A LONG-delayed revamp of acute hospital services in Worcestershire has taken a major step forward after an independent report into the scheme was released.

Last year the West Midlands Clinical Senate – a board of medical experts from all elements of the healthcare sector – was asked to examine the project reorganising services at Worcestershire Royal Hospital, Kidderminster Hospital and Redditch’s Alexandra Hospital and put together and independent report.

Although the report was initially expected to be published earlier this year, it was held back until after the General Election and has finally been released today.

In the report, which can be read in full here, the senate has backed plans to set up a Major Emergency Centre at the Royal, where the most serious accidents and injuries will be treated, as well as an Emergency Centre at the Alex. However it has not supported the specific details of the plan and asked for the programme board to carry out more work on the proposal.

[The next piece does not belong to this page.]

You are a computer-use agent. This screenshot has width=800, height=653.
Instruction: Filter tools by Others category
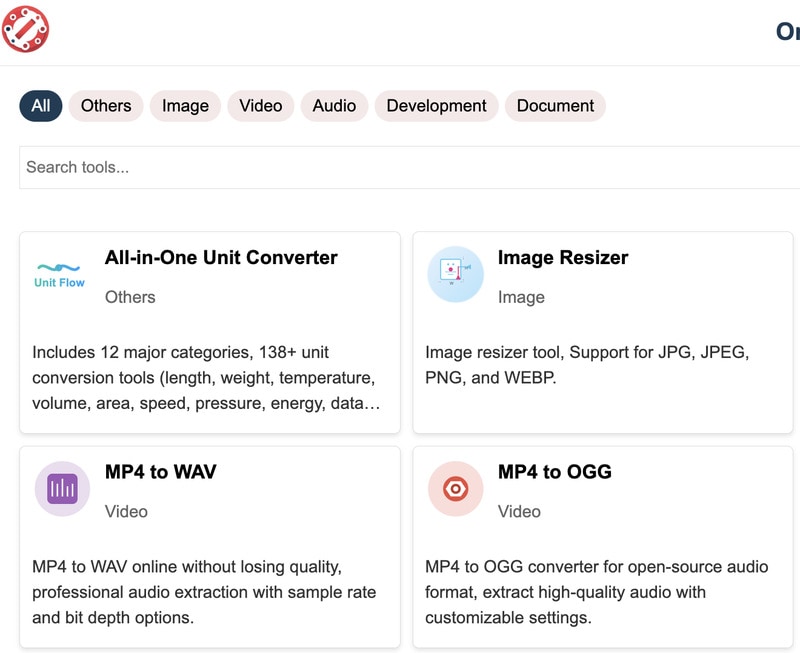106,106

The senate has also asked the board to draw up detailed plans on how more space will be made at the Royal to deal with the expected increased amount of paediatric cases as well as working to help patients and staff better understand where sick children from the Redditch and Bromsgrove area should be taken.

Other elements of the project – which was originally slated to be fully complete by the end of last year – including centralising obstetric, gynaecology and emergency surgery services at the Royal have been supported while the senate has asked the programme board to ensure the plan was fully supported by acute trust clinicians before a public consultation is launched.

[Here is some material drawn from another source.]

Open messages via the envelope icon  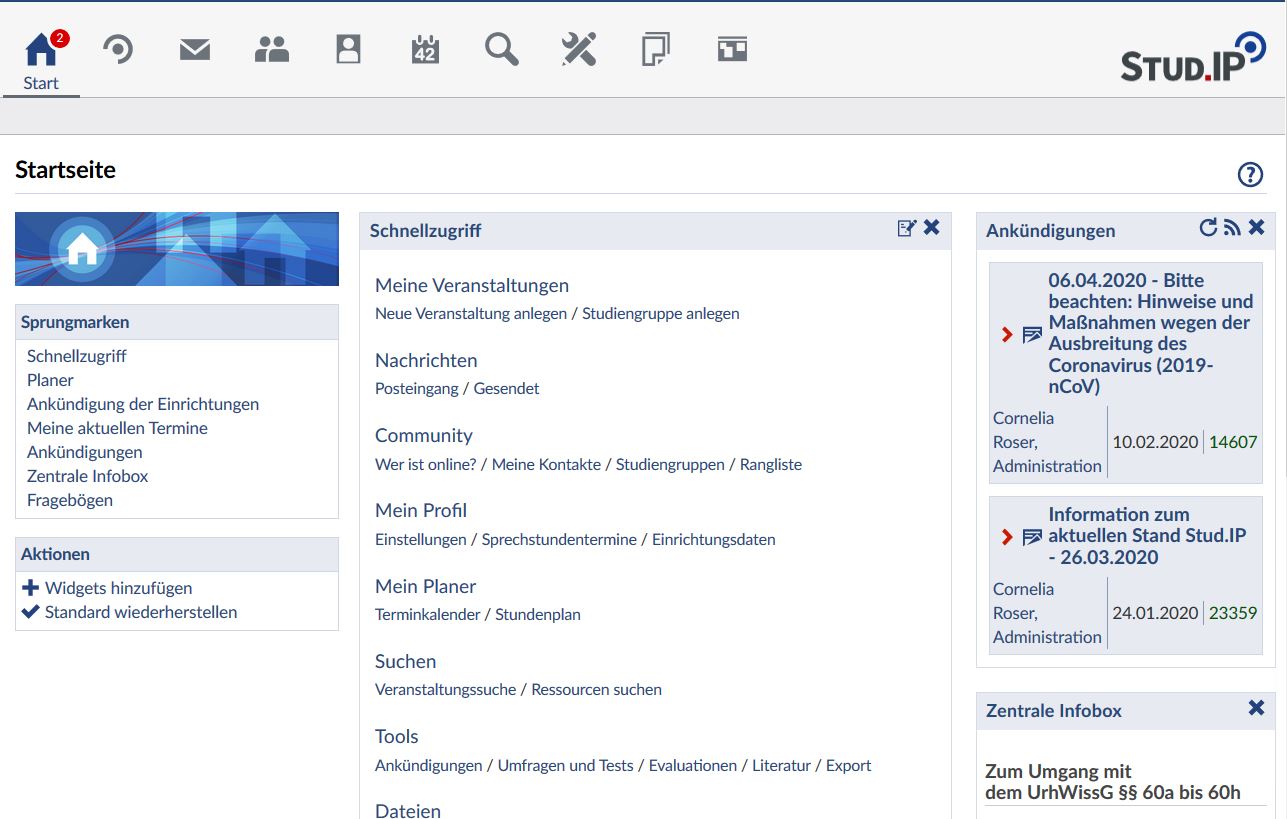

The programme’s chairman Jo Newton welcomed the release of the report and said a public consultation into the plans – originally expected to be held last September – would be launched later this year.

“The priority of the Programme Board is about doing what is right for the patients and the people of Worcestershire,” she said.

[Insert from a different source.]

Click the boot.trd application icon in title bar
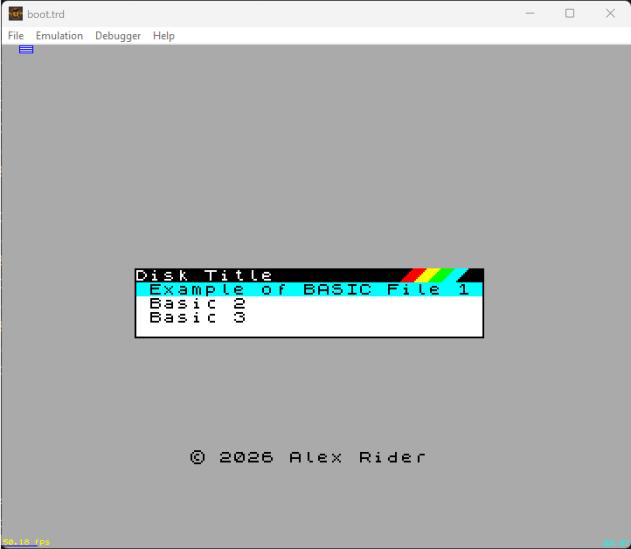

“Everyone on the Programme Board has the interests of patients at heart and that’s why the independent scrutiny of the model by clinicians in the West Midlands Clinical Senate is so important and helpful.

“The board acknowledges that the interests of the people of Redditch and Bromsgrove whilst central, represent one part of the wider population and we support collaboration between partners across Worcestershire as the only way to ensure that the whole population has safe and sustainable services.”

Although the report has been generally welcomed, Redditch and Bromsgrove Clinical Commissioning Group’s governing board has reserved its support ahead of a meeting tomorrow.

Chairman of pressure group Save the Alex - which has long expressed concerns over the impact of the project of patients in the Redditch area - Neal Stote said he was concerned patients were being "railroaded into accepting a dangerous, poorly planned downgrade of our hospital".

“The senate has not approved the plan for A&E, backing up the concerns raised by the four A&E consultants who resigned earlier this year that it was unsafe and unsustainable," he said. "Yet despite this our NHS intends to put their head in the sand and continue with the process with a view to ripping out those services the senate has approved for centralisation as soon as possible and rumoured to be before Christmas."

Mr Stote claimed there remained a number of unanswered questions around the project and said he believed patients were not being put at the forefront of the plans.

“What we will be left with is what we rejected three years ago, a hospital with a cuts and bruises clinic doing hip and knee operations," he said. "We said no then, we say no now and if they insist on continuing with this process then people from this area will flow over the border in their thousands into Birmingham putting the urgent care system at risk of collapse.

“Four years on and the fact remains we still do not have a sustainable clinical model for a trust which is drowning in debt.

"Instead of ploughing on with this review our NHS should now be to look at all options and working with all providers.

“Otherwise lives will be lost and those who approved this disgraceful decision will be responsible.”